Comme ces mémoires sont tirés de son propre manuscrit, on a lieu d'espérer qu'ils seront reçus avec satisfaction de ceux qui cherchent la vérité dans l'histoire.
Il serait à souhaiter que l'on eut pu remplir le vide qui se trouve depuis le mois de Mars 1594 jusque au 4 Juillet 1606. on a cherché le volume, où il doit être sans pouvoir le découvrir, il était en 1700 entre les mains du Seigneur Langlois maître d'hôtel du Roy parent de l'auteur ; on en fera part au public si on peut le recouvrer.
Il y a dans quelques éditions du Journal de Henry III des faits qui ne sont point dans le manuscrit, dont celle-ci est tirée, on ne les rejette pas absolument, mais on les a renfermés dans des crochets pour distinguer ce qui est de l'auteur, d'avec ce que l'on ne peut raisonnablement lui attribuer.

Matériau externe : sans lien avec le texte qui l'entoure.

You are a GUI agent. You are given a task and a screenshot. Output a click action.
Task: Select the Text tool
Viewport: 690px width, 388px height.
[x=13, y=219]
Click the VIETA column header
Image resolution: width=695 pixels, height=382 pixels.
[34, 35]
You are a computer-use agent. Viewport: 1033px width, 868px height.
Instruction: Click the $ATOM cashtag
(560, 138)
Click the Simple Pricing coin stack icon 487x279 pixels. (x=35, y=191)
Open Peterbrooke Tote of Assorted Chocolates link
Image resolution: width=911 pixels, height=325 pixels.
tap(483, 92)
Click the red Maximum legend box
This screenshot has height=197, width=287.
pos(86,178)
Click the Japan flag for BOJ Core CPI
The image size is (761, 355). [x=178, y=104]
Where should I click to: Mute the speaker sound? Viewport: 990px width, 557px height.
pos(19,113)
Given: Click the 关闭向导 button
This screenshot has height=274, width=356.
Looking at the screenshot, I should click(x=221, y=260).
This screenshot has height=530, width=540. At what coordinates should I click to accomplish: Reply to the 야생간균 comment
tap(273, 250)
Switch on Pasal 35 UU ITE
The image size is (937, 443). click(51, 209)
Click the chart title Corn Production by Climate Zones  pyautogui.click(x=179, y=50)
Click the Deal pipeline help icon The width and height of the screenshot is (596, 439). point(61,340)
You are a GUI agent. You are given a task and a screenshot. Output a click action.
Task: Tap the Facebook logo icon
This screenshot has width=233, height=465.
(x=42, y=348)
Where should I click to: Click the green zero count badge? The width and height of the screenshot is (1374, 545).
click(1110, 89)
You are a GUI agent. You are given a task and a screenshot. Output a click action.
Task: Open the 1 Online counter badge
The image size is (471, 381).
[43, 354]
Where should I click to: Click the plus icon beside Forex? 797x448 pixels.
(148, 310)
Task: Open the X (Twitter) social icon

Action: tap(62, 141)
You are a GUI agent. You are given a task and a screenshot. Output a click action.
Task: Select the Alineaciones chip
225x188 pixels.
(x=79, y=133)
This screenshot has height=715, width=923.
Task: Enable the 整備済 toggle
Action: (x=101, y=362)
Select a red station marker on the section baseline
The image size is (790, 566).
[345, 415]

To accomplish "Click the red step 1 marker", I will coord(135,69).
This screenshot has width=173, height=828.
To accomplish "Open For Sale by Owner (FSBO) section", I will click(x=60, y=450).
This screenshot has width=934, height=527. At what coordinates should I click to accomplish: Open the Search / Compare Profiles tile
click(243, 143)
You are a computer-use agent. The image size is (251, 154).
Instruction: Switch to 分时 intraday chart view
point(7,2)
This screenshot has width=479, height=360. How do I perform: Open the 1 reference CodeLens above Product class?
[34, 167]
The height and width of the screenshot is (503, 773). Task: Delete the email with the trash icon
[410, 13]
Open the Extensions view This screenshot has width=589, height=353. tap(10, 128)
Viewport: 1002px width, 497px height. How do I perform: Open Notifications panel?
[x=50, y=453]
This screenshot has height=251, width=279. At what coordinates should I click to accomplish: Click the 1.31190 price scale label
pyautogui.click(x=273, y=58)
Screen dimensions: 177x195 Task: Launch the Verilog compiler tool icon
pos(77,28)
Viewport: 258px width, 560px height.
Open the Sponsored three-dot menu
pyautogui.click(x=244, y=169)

On a joint quelques notes critiques et généalogiques qui servent à éclaircir les faits que l'auteur rapporte, ou qui désignent plus particulièrement ceux dont il parle, lesquels étant fort connus de leur temps, ne le seraient peut-être pas à présent sans ces explications.
Ces notes feront connaître, que l'on n’a pas eu une foi aveugle pour tout ce que l'auteur écrit, lorsque les faits qu il rapporte n'ont pas paru certains.
AVERTISSEMENT
Touchant les Portraits qui sont dans ces Mémoires.
On a taché de rendre cette Edition parfaite en l’ornant de quelques Portraits avec les devises de ceux qu’ils représentent, ainsi qu’elles sont rapportées par les Auteurs qui en ont écrit. Pour ceux de qui on n’a point trouvé de devises, on a pris la liberté de leur en attribuer de convenables à leurs vertus, ou aux accidents notables de leur vie.
Exemple :
La Reine Louise de Lorraine femme du Roy Henry III a été très vertueuse ; en cette vue on lui a donné pour devise une hermine qui est le symbole de la pureté avec ces paroles :
Candida semper, qui marquent la candeur de son âme.